- The rapid response team (RRT), sometimes known as a medical emergency team in the literature, is a group of nurses and other health-care specialists (respiratory therapists, pharmacists, emergency department personnel, and others) who provide critical-care expertise to the patient’s bedside.
- Physicians may or may not be included in the teams. When nursing staff is concerned about a patient’s well-being, the key notion is to intervene to avert harm. The main goal is to intervene before there is a “failure to rescue” and a patient goes into cardiac or respiratory arrest.
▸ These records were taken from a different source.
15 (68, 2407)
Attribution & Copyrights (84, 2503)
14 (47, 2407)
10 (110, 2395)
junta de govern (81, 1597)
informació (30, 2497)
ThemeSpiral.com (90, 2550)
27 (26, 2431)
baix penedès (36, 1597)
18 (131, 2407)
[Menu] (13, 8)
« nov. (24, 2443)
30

- The evidence for RRT adoption is contradictory. Many hospitals, however, have recognized the necessity for such a team to respond to urgent patient needs while physicians or house staff are unavailable. Several facilities that have used RRTs have reported fewer cardiac arrests and deaths, as well as fewer ICU and hospital bed days among cardiac arrest survivors.
- Despite these findings, only one complete negative experiment on the effects of MET/RRTs has been published. Eleven hospitals continued to operate normally, while the remaining used the MET system. The researchers determined that, while the MET system increased the number of calls to the team, it had no significant impact on the incidence of cardiac arrest, unexpected ICU hospitalizations, or death.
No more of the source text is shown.